Pour les investisseurs chevronnés, vous allez vite comprendre grâce à cette infographie:
Si tout cela ne vous dit absolument rien, restez avec moi, je vous explique tout.
Quels investisseurs pourraient être concernés ?
Loueurs en meublé et investisseurs en société (IS). Le régime réel du statut de loueur en meublé (loueur en meublé non professionnel et loueur en meublé professionnel) tout comme l’investissement en société imposée à l’impôt sur les sociétés, sont des solutions d’optimisation très prisées par les investisseurs car elles vont permettre d’économiser une part importante d’impôts sur les loyers grâce à la déduction fiscale des amortissements.

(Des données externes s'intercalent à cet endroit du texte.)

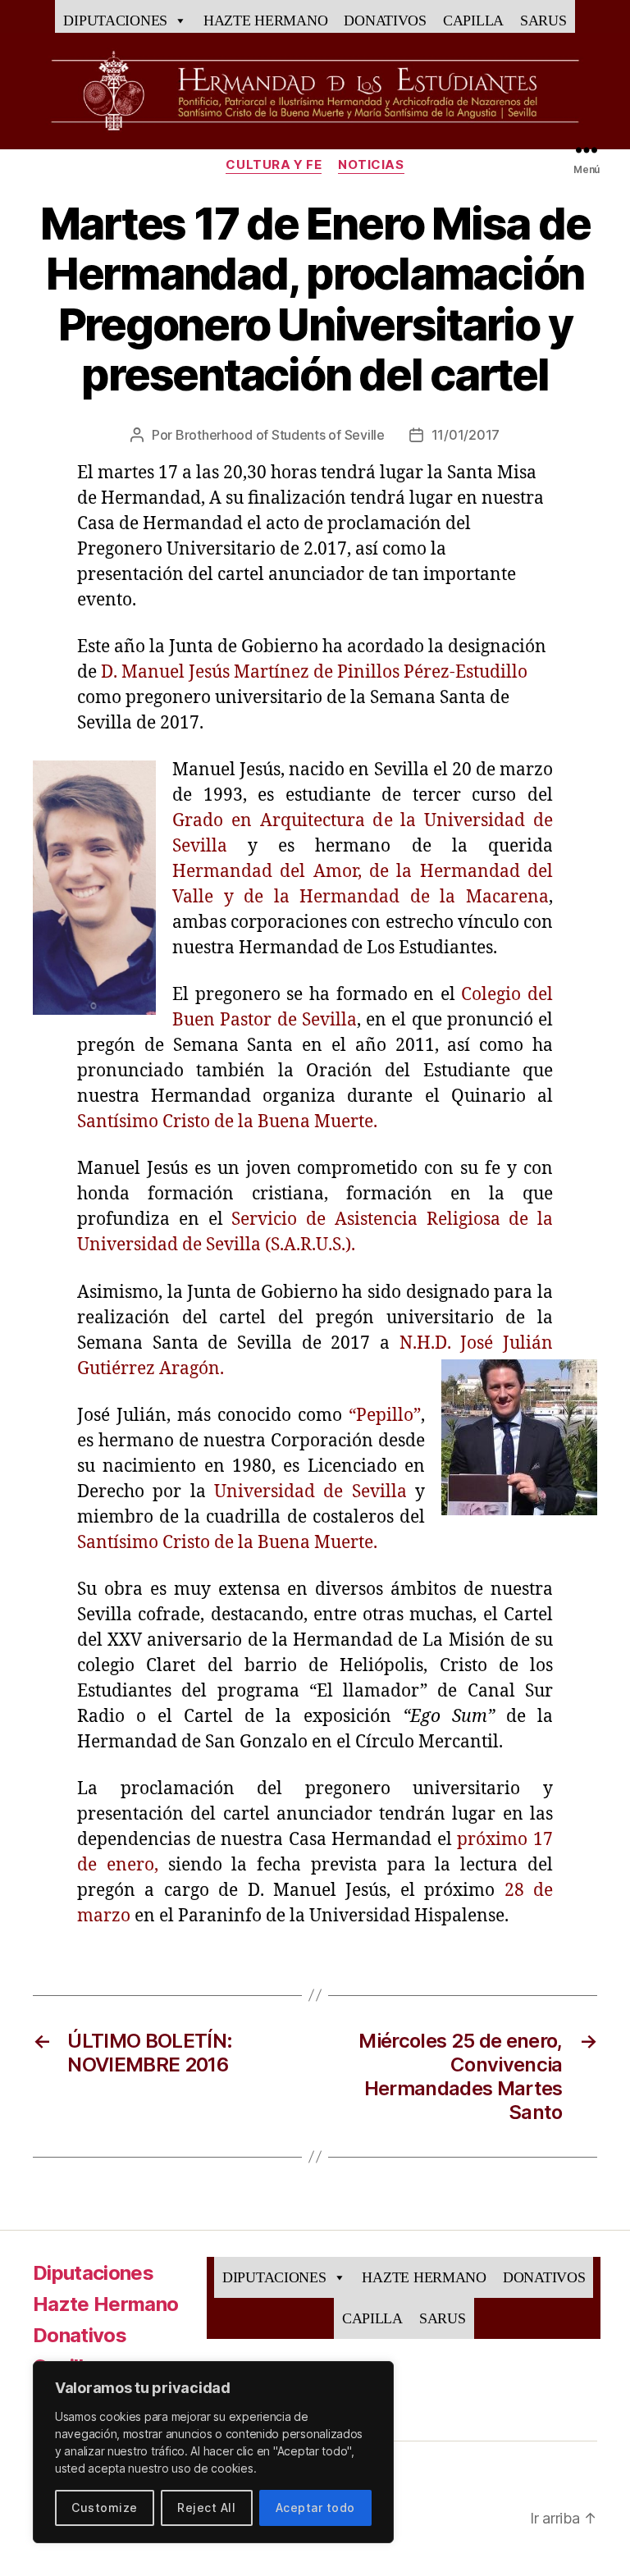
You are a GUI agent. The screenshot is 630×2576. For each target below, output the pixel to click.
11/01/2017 (465, 435)
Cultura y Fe (274, 165)
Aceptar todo (315, 2507)
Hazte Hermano (265, 20)
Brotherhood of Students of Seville (280, 435)
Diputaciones (115, 20)
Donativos (385, 20)
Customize (104, 2507)
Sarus (543, 20)
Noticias (371, 165)
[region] (213, 2452)
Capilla (473, 20)
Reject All (206, 2507)
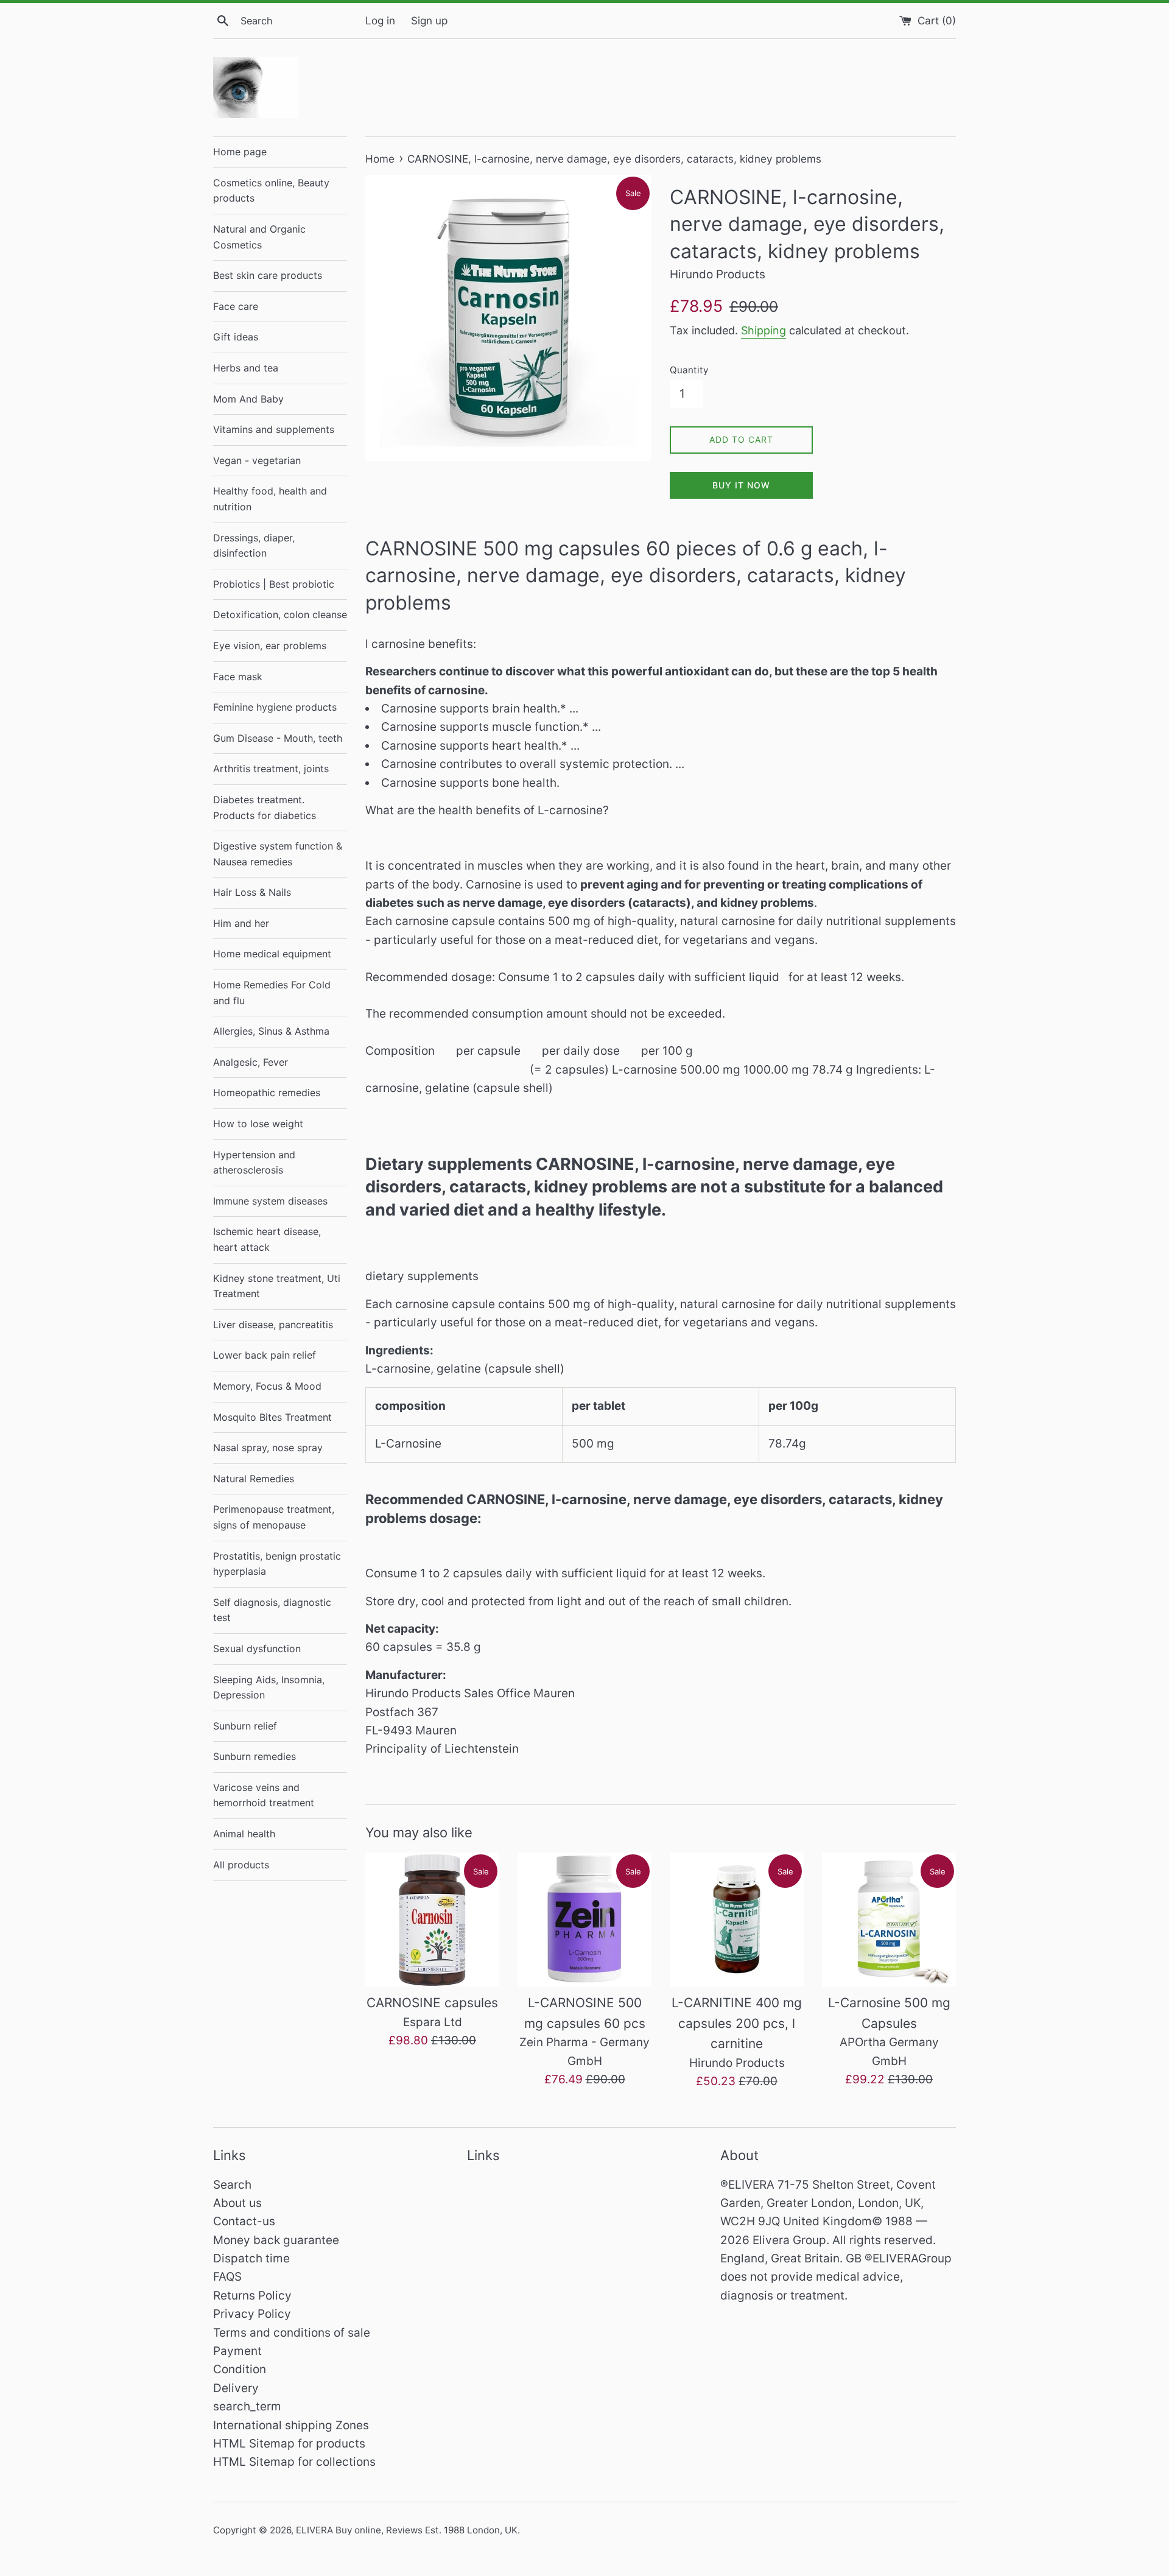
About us (237, 2203)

Qu’est-ce que l’amortissement ?
Des revenus défiscalisés. L’amortissement offre aux investisseurs, la possibilité de lisser le coût d’achat de l’immeuble sur plusieurs années. En effet, sur le plan comptable le bien se déprécie avec le temps, l’amortissement déductible a donc pour objectif de compenser cette perte de valeur. Ainsi l’investisseur peut déduire de son résultat une partie du coût d’achat de l’immeuble ce qui garantit des revenus futurs non fiscalisés.
Le terrain peut-il se déprécier ?
Non. Par nature le terrain, ne se déprécie pas avec le temps puisque seules les immobilisations corporelles se déprécient en raison de l’usure ou de la vétusté.
Comment s’amortit l’immeuble ?
Méthode des composants. L’investisseur devra ventiler chaque composant de son immeuble de manière à faire apparaître la valeur du terrain qui ne peut faire l’objet d’un amortissement. Dans un prochain article actuellement en rédaction, je reviendrai plus en profondeur sur l’application de la méthode des composants.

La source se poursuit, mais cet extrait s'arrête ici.